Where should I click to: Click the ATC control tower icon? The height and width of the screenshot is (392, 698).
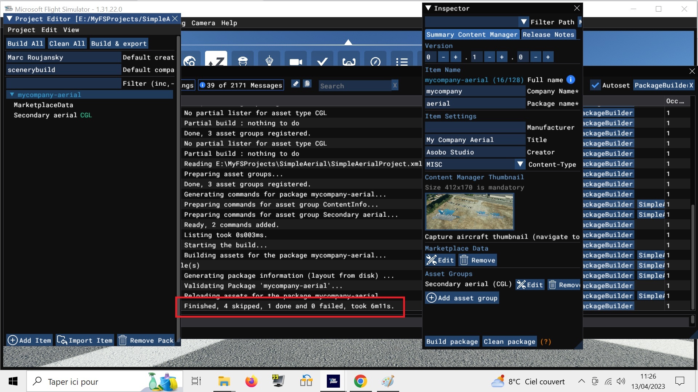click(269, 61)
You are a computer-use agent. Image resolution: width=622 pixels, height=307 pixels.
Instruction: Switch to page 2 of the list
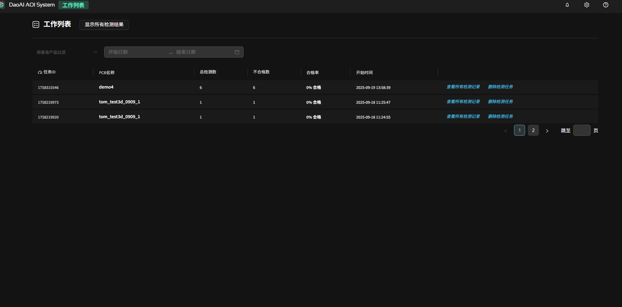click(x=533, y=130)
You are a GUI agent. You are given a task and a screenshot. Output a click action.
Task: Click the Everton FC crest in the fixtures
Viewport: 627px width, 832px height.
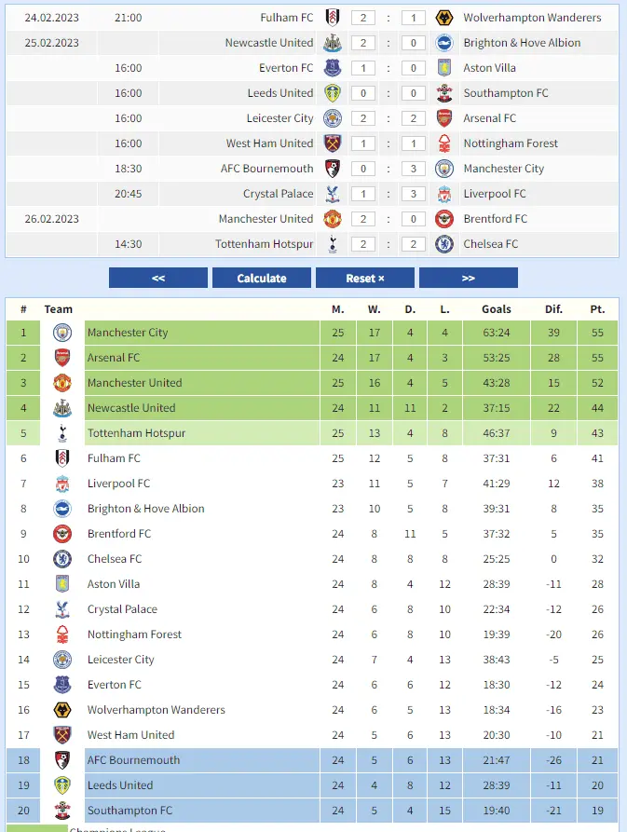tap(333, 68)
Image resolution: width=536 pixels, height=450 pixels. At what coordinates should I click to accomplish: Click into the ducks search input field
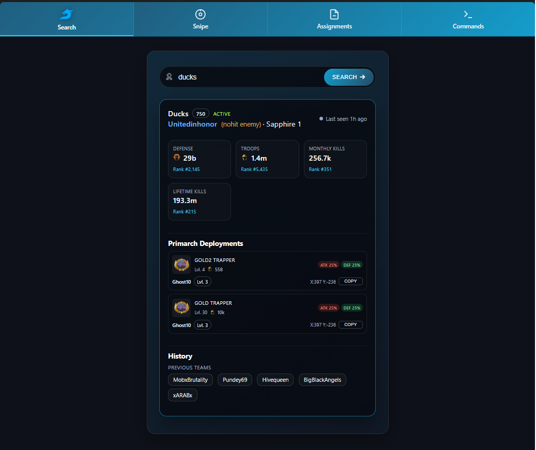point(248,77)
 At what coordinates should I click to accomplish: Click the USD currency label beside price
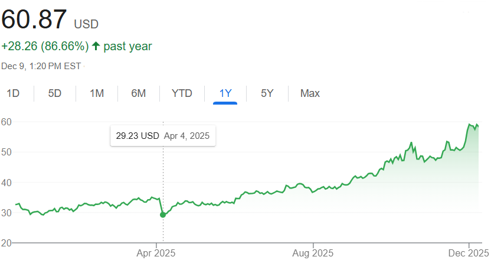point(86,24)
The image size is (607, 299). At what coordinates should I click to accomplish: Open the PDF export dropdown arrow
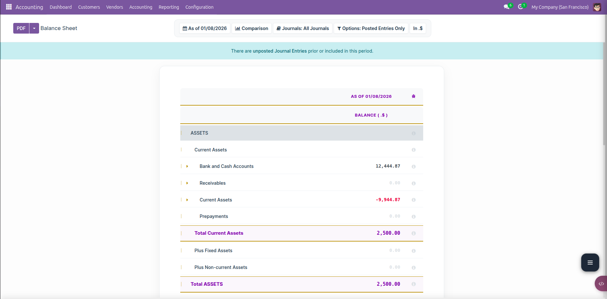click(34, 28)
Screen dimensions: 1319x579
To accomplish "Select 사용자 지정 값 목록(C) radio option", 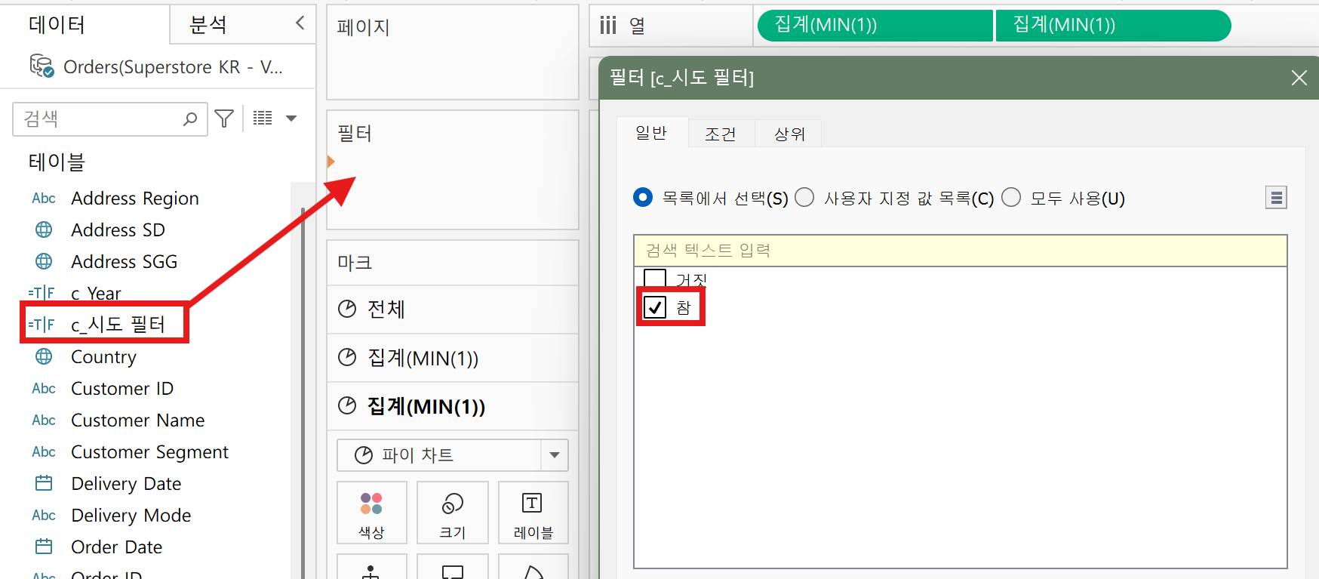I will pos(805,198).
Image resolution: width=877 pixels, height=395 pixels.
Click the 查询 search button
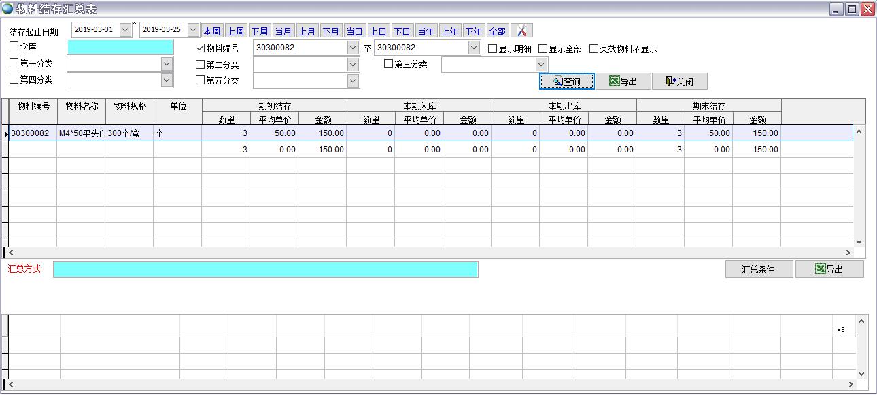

++++++++++

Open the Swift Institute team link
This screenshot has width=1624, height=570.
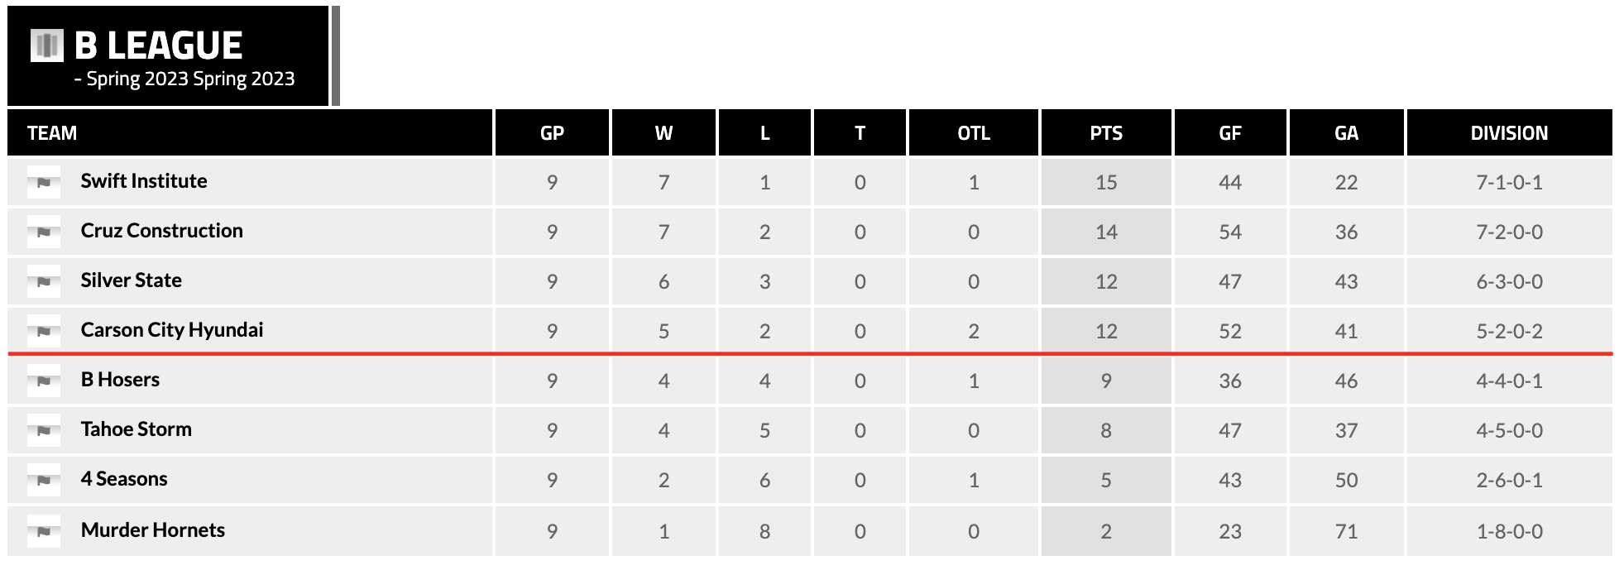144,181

++++++++++

_TASK DETAILS_
Convert the records starting at the line containing "You are a computer-use" and ending at the line containing "tap(333, 68)" into a two-column CSV with the headers text and answer. Give one row per record, put each field in quotes with line breaks changed to spaces, and leave the pictures out.

_THE COMPLETED TASK_
text,answer
"You are a computer-use agent. Image resolution: width=622 pixels, height=307 pixels. Instruction: Switch to page 2 of the list","click(x=533, y=130)"
"You are a GUI agent. You are given a task and a screenshot. Output a click action. Task: Click the Everton FC crest in the fixtures Viewport: 627px width, 832px height.","tap(333, 68)"